Improving Health of People with Disabilities

A woman with a disability working in the garden

Improving Health of People with Disabilities

CDC’s National Center on Birth Defects and Developmental Disabilities (NCBDDD) works to ensure that people with disabilities have the same opportunities for good health as people without disabilities.

Disabilities may include difficulty with movement, attention, social interaction, hearing, seeing, concentrating, remembering, emotions, or making decisions. Many people will experience a disability during their lifetimes but having a disability does not mean that a person is not healthy or cannot be healthy. People with disabilities need healthcare services and programs that provide information for optimal health for the same reasons everyone else does—to stay well, active, and part of their communities. CDC works to ensure that people of all abilities can live their lives to the fullest.


A young happy couple with disabilities

Looking to the Future

NCBDDD is dedicated to promoting inclusive communities, programs, and policies that provide opportunities for people with disabilities and their families to live full, healthy lives. NCBDDD plans to continue to provide guidance to stakeholders to help public health programs become fully accessible and inclusive by offering effective tools and resources to improve the accessibility of program materials focused in particular on healthy living (such as physical activity and  nutrition) and COVID-19 guidance.

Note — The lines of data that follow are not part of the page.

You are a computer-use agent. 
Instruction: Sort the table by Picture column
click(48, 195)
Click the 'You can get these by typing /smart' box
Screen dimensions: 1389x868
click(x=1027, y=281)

By turning existing disability data and information into action, NCBDDD can help ensure that everyone has the same opportunities to participate in every aspect of life to the best of their abilities and desires. Continuing to strengthen NCBDDD’s surveillance systems will help address gaps in knowledge through each stage of life, such as the often-difficult transition of health care for adolescents with disabilities into adulthood. NCBDDD will continue to promote the healthy development and inclusion of people with disabilities across their lifespans.